◆ **Problem**
Could you reproduce every line of the material below word for word, changing nothing?

-*-

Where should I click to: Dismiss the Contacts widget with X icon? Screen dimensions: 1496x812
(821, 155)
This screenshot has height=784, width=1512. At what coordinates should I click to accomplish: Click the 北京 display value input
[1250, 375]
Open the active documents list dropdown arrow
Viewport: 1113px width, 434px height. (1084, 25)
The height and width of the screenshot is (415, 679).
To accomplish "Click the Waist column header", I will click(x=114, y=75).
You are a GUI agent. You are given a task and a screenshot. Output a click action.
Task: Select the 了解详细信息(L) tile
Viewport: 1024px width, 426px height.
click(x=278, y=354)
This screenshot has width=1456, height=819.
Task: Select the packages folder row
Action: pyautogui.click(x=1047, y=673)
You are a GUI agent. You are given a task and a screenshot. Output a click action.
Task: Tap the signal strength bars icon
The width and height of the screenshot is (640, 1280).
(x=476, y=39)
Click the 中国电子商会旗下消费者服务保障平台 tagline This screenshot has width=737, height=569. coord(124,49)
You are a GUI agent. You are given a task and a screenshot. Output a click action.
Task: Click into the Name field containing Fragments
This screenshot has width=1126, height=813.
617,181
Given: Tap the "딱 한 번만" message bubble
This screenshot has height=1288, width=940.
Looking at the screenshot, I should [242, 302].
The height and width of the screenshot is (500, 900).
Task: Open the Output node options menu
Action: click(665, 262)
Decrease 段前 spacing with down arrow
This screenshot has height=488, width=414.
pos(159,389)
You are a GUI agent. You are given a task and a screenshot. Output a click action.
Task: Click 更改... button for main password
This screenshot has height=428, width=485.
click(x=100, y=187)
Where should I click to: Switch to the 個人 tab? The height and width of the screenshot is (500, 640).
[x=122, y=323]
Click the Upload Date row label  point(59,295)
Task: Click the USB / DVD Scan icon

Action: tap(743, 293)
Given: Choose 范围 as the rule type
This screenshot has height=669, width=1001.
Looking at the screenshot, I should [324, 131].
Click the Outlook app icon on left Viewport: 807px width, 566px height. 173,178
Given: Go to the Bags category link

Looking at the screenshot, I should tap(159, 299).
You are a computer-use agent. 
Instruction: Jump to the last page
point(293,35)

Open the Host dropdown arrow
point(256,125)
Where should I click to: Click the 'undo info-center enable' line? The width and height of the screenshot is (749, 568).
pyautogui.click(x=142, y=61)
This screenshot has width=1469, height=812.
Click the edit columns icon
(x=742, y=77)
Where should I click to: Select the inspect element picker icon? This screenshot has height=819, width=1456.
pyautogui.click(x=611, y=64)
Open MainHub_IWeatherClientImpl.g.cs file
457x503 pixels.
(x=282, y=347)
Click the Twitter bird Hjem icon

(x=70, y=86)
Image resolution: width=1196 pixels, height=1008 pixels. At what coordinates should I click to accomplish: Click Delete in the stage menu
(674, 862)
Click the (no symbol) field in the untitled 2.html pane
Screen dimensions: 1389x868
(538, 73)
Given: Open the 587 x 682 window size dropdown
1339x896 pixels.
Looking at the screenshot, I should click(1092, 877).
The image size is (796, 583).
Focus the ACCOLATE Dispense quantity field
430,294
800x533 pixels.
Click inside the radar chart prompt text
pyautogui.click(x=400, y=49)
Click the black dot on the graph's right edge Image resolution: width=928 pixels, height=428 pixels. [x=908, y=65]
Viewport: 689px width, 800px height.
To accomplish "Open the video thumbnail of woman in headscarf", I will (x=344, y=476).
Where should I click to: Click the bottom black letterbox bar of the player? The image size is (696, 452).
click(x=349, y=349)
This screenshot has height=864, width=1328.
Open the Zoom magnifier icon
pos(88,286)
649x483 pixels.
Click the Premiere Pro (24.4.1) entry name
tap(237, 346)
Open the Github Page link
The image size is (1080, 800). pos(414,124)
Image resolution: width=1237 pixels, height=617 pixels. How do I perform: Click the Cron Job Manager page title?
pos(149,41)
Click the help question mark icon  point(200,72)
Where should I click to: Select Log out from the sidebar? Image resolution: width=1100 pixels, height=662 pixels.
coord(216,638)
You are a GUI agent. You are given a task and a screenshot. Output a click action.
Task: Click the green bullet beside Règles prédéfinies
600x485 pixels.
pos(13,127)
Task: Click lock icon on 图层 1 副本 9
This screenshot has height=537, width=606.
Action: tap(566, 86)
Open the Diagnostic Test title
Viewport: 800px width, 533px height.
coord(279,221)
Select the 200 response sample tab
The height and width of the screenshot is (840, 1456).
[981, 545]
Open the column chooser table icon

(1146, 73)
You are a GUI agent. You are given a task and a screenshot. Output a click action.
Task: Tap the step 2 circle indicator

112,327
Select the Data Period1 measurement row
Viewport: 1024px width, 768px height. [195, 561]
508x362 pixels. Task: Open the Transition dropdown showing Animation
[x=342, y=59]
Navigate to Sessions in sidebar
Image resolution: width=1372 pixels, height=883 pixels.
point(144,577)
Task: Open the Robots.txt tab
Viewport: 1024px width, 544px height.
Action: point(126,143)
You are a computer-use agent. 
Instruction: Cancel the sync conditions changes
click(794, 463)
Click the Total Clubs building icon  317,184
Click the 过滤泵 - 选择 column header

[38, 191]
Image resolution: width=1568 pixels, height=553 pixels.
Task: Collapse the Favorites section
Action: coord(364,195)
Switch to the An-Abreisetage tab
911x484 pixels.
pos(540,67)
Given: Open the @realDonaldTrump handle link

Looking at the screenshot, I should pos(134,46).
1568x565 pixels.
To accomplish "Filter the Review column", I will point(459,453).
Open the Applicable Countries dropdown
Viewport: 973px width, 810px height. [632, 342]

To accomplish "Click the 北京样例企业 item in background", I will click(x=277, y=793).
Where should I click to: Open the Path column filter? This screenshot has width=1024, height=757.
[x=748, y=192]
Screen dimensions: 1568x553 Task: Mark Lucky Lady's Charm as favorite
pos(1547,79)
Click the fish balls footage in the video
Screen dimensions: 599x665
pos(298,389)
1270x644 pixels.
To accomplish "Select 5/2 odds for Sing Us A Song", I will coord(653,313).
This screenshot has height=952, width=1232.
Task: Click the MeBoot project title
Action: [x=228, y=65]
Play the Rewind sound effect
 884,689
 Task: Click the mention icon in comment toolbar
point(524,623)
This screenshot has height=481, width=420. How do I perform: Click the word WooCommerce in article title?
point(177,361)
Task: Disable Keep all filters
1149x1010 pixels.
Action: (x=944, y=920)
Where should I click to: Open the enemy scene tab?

-*-

◆ **The response**
Where should I click to: Dismiss the Contacts widget with X icon? Screen dimensions: 1496x812
(821, 155)
This screenshot has height=784, width=1512. At what coordinates should I click to accomplish: Click the 北京 display value input
[1250, 375]
Open the active documents list dropdown arrow
Viewport: 1113px width, 434px height. (1084, 25)
The height and width of the screenshot is (415, 679).
To accomplish "Click the Waist column header", I will click(x=114, y=75).
You are a GUI agent. You are given a task and a screenshot. Output a click action.
Task: Select the 了解详细信息(L) tile
Viewport: 1024px width, 426px height.
click(x=278, y=354)
This screenshot has width=1456, height=819.
Task: Select the packages folder row
Action: pyautogui.click(x=1047, y=673)
You are a GUI agent. You are given a task and a screenshot. Output a click action.
Task: Tap the signal strength bars icon
The width and height of the screenshot is (640, 1280).
(x=476, y=39)
Click the 中国电子商会旗下消费者服务保障平台 tagline This screenshot has width=737, height=569. coord(124,49)
You are a GUI agent. You are given a task and a screenshot. Output a click action.
Task: Click into the Name field containing Fragments
This screenshot has width=1126, height=813.
617,181
Given: Tap the "딱 한 번만" message bubble
This screenshot has height=1288, width=940.
Looking at the screenshot, I should [242, 302].
The height and width of the screenshot is (500, 900).
Task: Open the Output node options menu
Action: click(665, 262)
Decrease 段前 spacing with down arrow
This screenshot has height=488, width=414.
pos(159,389)
You are a GUI agent. You are given a task and a screenshot. Output a click action.
Task: Click 更改... button for main password
This screenshot has height=428, width=485.
click(x=100, y=187)
Where should I click to: Switch to the 個人 tab? The height and width of the screenshot is (500, 640).
[x=122, y=323]
Click the Upload Date row label  point(59,295)
Task: Click the USB / DVD Scan icon

Action: tap(743, 293)
Given: Choose 范围 as the rule type
This screenshot has height=669, width=1001.
Looking at the screenshot, I should [324, 131].
Click the Outlook app icon on left Viewport: 807px width, 566px height. 173,178
Given: Go to the Bags category link

Looking at the screenshot, I should tap(159, 299).
You are a computer-use agent. 
Instruction: Jump to the last page
point(293,35)

Open the Host dropdown arrow
point(256,125)
Where should I click to: Click the 'undo info-center enable' line? The width and height of the screenshot is (749, 568).
pyautogui.click(x=142, y=61)
This screenshot has width=1469, height=812.
Click the edit columns icon
(x=742, y=77)
Where should I click to: Select the inspect element picker icon? This screenshot has height=819, width=1456.
pyautogui.click(x=611, y=64)
Open MainHub_IWeatherClientImpl.g.cs file
457x503 pixels.
(x=282, y=347)
Click the Twitter bird Hjem icon

(x=70, y=86)
Image resolution: width=1196 pixels, height=1008 pixels. At what coordinates should I click to accomplish: Click Delete in the stage menu
(674, 862)
Click the (no symbol) field in the untitled 2.html pane
Screen dimensions: 1389x868
(538, 73)
Given: Open the 587 x 682 window size dropdown
1339x896 pixels.
Looking at the screenshot, I should click(1092, 877).
The image size is (796, 583).
Focus the ACCOLATE Dispense quantity field
430,294
800x533 pixels.
Click inside the radar chart prompt text
pyautogui.click(x=400, y=49)
Click the black dot on the graph's right edge Image resolution: width=928 pixels, height=428 pixels. [x=908, y=65]
Viewport: 689px width, 800px height.
To accomplish "Open the video thumbnail of woman in headscarf", I will (x=344, y=476).
Where should I click to: Click the bottom black letterbox bar of the player? The image size is (696, 452).
click(x=349, y=349)
This screenshot has height=864, width=1328.
Open the Zoom magnifier icon
pos(88,286)
649x483 pixels.
Click the Premiere Pro (24.4.1) entry name
tap(237, 346)
Open the Github Page link
The image size is (1080, 800). pos(414,124)
Image resolution: width=1237 pixels, height=617 pixels. How do I perform: Click the Cron Job Manager page title?
pos(149,41)
Click the help question mark icon  point(200,72)
Where should I click to: Select Log out from the sidebar? Image resolution: width=1100 pixels, height=662 pixels.
coord(216,638)
You are a GUI agent. You are given a task and a screenshot. Output a click action.
Task: Click the green bullet beside Règles prédéfinies
600x485 pixels.
pos(13,127)
Task: Click lock icon on 图层 1 副本 9
This screenshot has height=537, width=606.
Action: tap(566, 86)
Open the Diagnostic Test title
Viewport: 800px width, 533px height.
coord(279,221)
Select the 200 response sample tab
The height and width of the screenshot is (840, 1456).
[981, 545]
Open the column chooser table icon

(1146, 73)
You are a GUI agent. You are given a task and a screenshot. Output a click action.
Task: Tap the step 2 circle indicator

112,327
Select the Data Period1 measurement row
Viewport: 1024px width, 768px height. [195, 561]
508x362 pixels. Task: Open the Transition dropdown showing Animation
[x=342, y=59]
Navigate to Sessions in sidebar
Image resolution: width=1372 pixels, height=883 pixels.
point(144,577)
Task: Open the Robots.txt tab
Viewport: 1024px width, 544px height.
Action: point(126,143)
You are a computer-use agent. 
Instruction: Cancel the sync conditions changes
click(794, 463)
Click the Total Clubs building icon  317,184
Click the 过滤泵 - 选择 column header

[38, 191]
Image resolution: width=1568 pixels, height=553 pixels.
Task: Collapse the Favorites section
Action: coord(364,195)
Switch to the An-Abreisetage tab
911x484 pixels.
pos(540,67)
Given: Open the @realDonaldTrump handle link

Looking at the screenshot, I should pos(134,46).
1568x565 pixels.
To accomplish "Filter the Review column", I will point(459,453).
Open the Applicable Countries dropdown
Viewport: 973px width, 810px height. [632, 342]

To accomplish "Click the 北京样例企业 item in background", I will click(x=277, y=793).
Where should I click to: Open the Path column filter? This screenshot has width=1024, height=757.
[x=748, y=192]
Screen dimensions: 1568x553 Task: Mark Lucky Lady's Charm as favorite
pos(1547,79)
Click the fish balls footage in the video
Screen dimensions: 599x665
pos(298,389)
1270x644 pixels.
To accomplish "Select 5/2 odds for Sing Us A Song", I will coord(653,313).
This screenshot has height=952, width=1232.
Task: Click the MeBoot project title
Action: [x=228, y=65]
Play the Rewind sound effect
 884,689
 Task: Click the mention icon in comment toolbar
point(524,623)
This screenshot has height=481, width=420. How do I perform: Click the word WooCommerce in article title?
point(177,361)
Task: Disable Keep all filters
1149x1010 pixels.
Action: (x=944, y=920)
Where should I click to: Open the enemy scene tab?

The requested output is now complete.